-- BEGIN Excerpted records --

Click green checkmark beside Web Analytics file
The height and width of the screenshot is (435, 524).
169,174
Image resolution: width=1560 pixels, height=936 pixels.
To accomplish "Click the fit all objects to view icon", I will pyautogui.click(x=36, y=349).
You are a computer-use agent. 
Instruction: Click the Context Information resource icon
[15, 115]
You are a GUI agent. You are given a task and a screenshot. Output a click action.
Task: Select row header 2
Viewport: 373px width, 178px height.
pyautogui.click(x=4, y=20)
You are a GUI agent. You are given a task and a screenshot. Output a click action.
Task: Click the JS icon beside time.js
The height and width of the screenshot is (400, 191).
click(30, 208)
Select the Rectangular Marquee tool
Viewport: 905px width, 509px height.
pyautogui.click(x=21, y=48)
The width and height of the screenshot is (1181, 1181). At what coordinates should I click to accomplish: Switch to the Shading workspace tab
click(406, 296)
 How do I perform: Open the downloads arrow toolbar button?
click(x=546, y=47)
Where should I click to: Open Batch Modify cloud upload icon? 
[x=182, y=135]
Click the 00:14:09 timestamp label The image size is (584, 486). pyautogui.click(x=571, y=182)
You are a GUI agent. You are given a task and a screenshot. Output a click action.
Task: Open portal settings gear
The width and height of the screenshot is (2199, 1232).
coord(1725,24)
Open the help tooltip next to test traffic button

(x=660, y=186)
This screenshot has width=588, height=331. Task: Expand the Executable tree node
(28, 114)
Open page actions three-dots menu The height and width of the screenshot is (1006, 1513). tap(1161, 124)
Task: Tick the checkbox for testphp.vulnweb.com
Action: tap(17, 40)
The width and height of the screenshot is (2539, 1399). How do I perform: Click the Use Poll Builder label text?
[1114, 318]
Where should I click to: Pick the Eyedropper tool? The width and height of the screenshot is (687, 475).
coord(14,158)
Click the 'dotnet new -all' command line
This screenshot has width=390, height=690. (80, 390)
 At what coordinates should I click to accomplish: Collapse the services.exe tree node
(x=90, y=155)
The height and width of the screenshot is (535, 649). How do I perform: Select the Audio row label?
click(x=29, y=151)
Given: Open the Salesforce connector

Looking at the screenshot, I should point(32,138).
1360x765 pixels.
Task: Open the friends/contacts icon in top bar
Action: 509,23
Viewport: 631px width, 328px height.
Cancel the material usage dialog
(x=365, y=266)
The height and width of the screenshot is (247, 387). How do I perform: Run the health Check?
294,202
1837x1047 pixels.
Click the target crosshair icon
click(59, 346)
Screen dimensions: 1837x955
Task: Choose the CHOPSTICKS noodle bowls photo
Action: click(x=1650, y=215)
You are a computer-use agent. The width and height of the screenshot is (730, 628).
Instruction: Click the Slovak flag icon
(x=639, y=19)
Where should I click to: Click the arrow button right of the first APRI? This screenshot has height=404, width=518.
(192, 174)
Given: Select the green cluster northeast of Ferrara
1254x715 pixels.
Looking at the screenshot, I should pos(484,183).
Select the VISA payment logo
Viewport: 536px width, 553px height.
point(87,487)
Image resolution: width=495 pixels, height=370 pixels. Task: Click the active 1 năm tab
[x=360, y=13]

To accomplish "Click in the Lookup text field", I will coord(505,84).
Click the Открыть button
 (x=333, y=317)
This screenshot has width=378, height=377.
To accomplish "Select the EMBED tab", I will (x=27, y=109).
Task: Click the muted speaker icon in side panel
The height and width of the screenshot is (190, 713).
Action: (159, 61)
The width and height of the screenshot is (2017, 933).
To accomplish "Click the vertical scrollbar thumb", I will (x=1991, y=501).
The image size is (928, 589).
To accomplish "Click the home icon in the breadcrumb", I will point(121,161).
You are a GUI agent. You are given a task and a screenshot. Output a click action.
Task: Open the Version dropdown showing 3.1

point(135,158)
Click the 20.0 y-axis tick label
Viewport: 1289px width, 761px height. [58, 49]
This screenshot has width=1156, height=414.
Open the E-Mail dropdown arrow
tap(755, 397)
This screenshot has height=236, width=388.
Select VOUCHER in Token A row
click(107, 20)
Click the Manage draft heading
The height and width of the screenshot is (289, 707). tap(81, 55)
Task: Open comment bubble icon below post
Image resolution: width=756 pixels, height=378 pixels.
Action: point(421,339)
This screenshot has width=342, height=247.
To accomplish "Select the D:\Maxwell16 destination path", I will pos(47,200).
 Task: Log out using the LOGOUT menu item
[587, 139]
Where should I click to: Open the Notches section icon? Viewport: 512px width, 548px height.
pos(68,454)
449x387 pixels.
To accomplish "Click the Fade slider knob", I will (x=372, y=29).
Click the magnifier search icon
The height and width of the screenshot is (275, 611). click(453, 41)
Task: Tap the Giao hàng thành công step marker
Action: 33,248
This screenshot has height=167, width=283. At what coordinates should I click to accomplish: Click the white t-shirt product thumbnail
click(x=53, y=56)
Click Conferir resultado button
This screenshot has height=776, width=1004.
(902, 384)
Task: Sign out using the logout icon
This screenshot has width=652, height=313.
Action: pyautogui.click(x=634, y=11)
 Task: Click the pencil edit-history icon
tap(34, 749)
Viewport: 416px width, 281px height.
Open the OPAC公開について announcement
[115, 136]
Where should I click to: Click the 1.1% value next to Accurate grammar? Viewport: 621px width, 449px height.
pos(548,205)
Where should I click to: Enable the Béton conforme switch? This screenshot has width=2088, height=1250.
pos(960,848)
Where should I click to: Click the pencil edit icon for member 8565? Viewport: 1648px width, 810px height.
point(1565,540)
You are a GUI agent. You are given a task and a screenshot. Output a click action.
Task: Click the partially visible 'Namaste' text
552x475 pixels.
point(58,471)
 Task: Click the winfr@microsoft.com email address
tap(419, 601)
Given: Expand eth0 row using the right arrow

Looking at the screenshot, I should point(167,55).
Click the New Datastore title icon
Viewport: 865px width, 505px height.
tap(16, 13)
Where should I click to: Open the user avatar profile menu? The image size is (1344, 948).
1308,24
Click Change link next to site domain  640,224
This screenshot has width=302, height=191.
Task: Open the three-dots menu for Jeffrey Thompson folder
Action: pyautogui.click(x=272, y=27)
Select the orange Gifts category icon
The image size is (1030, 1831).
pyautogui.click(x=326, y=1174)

-- END Excerpted records --

• **Stated problem**
Copy all of the records above line for line, changing nothing.

• **Exercise answer**
Click green checkmark beside Web Analytics file
The height and width of the screenshot is (435, 524).
169,174
Image resolution: width=1560 pixels, height=936 pixels.
To accomplish "Click the fit all objects to view icon", I will pyautogui.click(x=36, y=349).
You are a computer-use agent. 
Instruction: Click the Context Information resource icon
[15, 115]
You are a GUI agent. You are given a task and a screenshot. Output a click action.
Task: Select row header 2
Viewport: 373px width, 178px height.
pyautogui.click(x=4, y=20)
You are a GUI agent. You are given a task and a screenshot. Output a click action.
Task: Click the JS icon beside time.js
The height and width of the screenshot is (400, 191).
click(30, 208)
Select the Rectangular Marquee tool
Viewport: 905px width, 509px height.
pyautogui.click(x=21, y=48)
The width and height of the screenshot is (1181, 1181). At what coordinates should I click to accomplish: Switch to the Shading workspace tab
click(406, 296)
 How do I perform: Open the downloads arrow toolbar button?
click(x=546, y=47)
Where should I click to: Open Batch Modify cloud upload icon? 
[x=182, y=135]
Click the 00:14:09 timestamp label The image size is (584, 486). pyautogui.click(x=571, y=182)
You are a GUI agent. You are given a task and a screenshot. Output a click action.
Task: Open portal settings gear
The width and height of the screenshot is (2199, 1232).
coord(1725,24)
Open the help tooltip next to test traffic button

(x=660, y=186)
This screenshot has width=588, height=331. Task: Expand the Executable tree node
(28, 114)
Open page actions three-dots menu The height and width of the screenshot is (1006, 1513). tap(1161, 124)
Task: Tick the checkbox for testphp.vulnweb.com
Action: tap(17, 40)
The width and height of the screenshot is (2539, 1399). How do I perform: Click the Use Poll Builder label text?
[1114, 318]
Where should I click to: Pick the Eyedropper tool? The width and height of the screenshot is (687, 475).
coord(14,158)
Click the 'dotnet new -all' command line
This screenshot has width=390, height=690. (80, 390)
 At what coordinates should I click to accomplish: Collapse the services.exe tree node
(x=90, y=155)
The height and width of the screenshot is (535, 649). How do I perform: Select the Audio row label?
click(x=29, y=151)
Given: Open the Salesforce connector

Looking at the screenshot, I should point(32,138).
1360x765 pixels.
Task: Open the friends/contacts icon in top bar
Action: 509,23
Viewport: 631px width, 328px height.
Cancel the material usage dialog
(x=365, y=266)
The height and width of the screenshot is (247, 387). How do I perform: Run the health Check?
294,202
1837x1047 pixels.
Click the target crosshair icon
click(59, 346)
Screen dimensions: 1837x955
Task: Choose the CHOPSTICKS noodle bowls photo
Action: click(x=1650, y=215)
You are a computer-use agent. The width and height of the screenshot is (730, 628).
Instruction: Click the Slovak flag icon
(x=639, y=19)
Where should I click to: Click the arrow button right of the first APRI? This screenshot has height=404, width=518.
(192, 174)
Given: Select the green cluster northeast of Ferrara
1254x715 pixels.
Looking at the screenshot, I should pos(484,183).
Select the VISA payment logo
Viewport: 536px width, 553px height.
point(87,487)
Image resolution: width=495 pixels, height=370 pixels. Task: Click the active 1 năm tab
[x=360, y=13]

To accomplish "Click in the Lookup text field", I will coord(505,84).
Click the Открыть button
 (x=333, y=317)
This screenshot has width=378, height=377.
To accomplish "Select the EMBED tab", I will (x=27, y=109).
Task: Click the muted speaker icon in side panel
The height and width of the screenshot is (190, 713).
Action: (159, 61)
The width and height of the screenshot is (2017, 933).
To accomplish "Click the vertical scrollbar thumb", I will (x=1991, y=501).
The image size is (928, 589).
To accomplish "Click the home icon in the breadcrumb", I will point(121,161).
You are a GUI agent. You are given a task and a screenshot. Output a click action.
Task: Open the Version dropdown showing 3.1

point(135,158)
Click the 20.0 y-axis tick label
Viewport: 1289px width, 761px height. [58, 49]
This screenshot has width=1156, height=414.
Open the E-Mail dropdown arrow
tap(755, 397)
This screenshot has height=236, width=388.
Select VOUCHER in Token A row
click(107, 20)
Click the Manage draft heading
The height and width of the screenshot is (289, 707). tap(81, 55)
Task: Open comment bubble icon below post
Image resolution: width=756 pixels, height=378 pixels.
Action: point(421,339)
This screenshot has width=342, height=247.
To accomplish "Select the D:\Maxwell16 destination path", I will pos(47,200).
 Task: Log out using the LOGOUT menu item
[587, 139]
Where should I click to: Open the Notches section icon? Viewport: 512px width, 548px height.
pos(68,454)
449x387 pixels.
To accomplish "Click the Fade slider knob", I will (x=372, y=29).
Click the magnifier search icon
The height and width of the screenshot is (275, 611). click(453, 41)
Task: Tap the Giao hàng thành công step marker
Action: 33,248
This screenshot has height=167, width=283. At what coordinates should I click to accomplish: Click the white t-shirt product thumbnail
click(x=53, y=56)
Click Conferir resultado button
This screenshot has height=776, width=1004.
(902, 384)
Task: Sign out using the logout icon
This screenshot has width=652, height=313.
Action: pyautogui.click(x=634, y=11)
 Task: Click the pencil edit-history icon
tap(34, 749)
Viewport: 416px width, 281px height.
Open the OPAC公開について announcement
[115, 136]
Where should I click to: Click the 1.1% value next to Accurate grammar? Viewport: 621px width, 449px height.
pos(548,205)
Where should I click to: Enable the Béton conforme switch? This screenshot has width=2088, height=1250.
pos(960,848)
Where should I click to: Click the pencil edit icon for member 8565? Viewport: 1648px width, 810px height.
point(1565,540)
You are a GUI agent. You are given a task and a screenshot. Output a click action.
Task: Click the partially visible 'Namaste' text
552x475 pixels.
point(58,471)
 Task: Click the winfr@microsoft.com email address
tap(419, 601)
Given: Expand eth0 row using the right arrow

Looking at the screenshot, I should point(167,55).
Click the New Datastore title icon
Viewport: 865px width, 505px height.
tap(16, 13)
Where should I click to: Open the user avatar profile menu? The image size is (1344, 948).
1308,24
Click Change link next to site domain  640,224
This screenshot has width=302, height=191.
Task: Open the three-dots menu for Jeffrey Thompson folder
Action: pyautogui.click(x=272, y=27)
Select the orange Gifts category icon
The image size is (1030, 1831).
pyautogui.click(x=326, y=1174)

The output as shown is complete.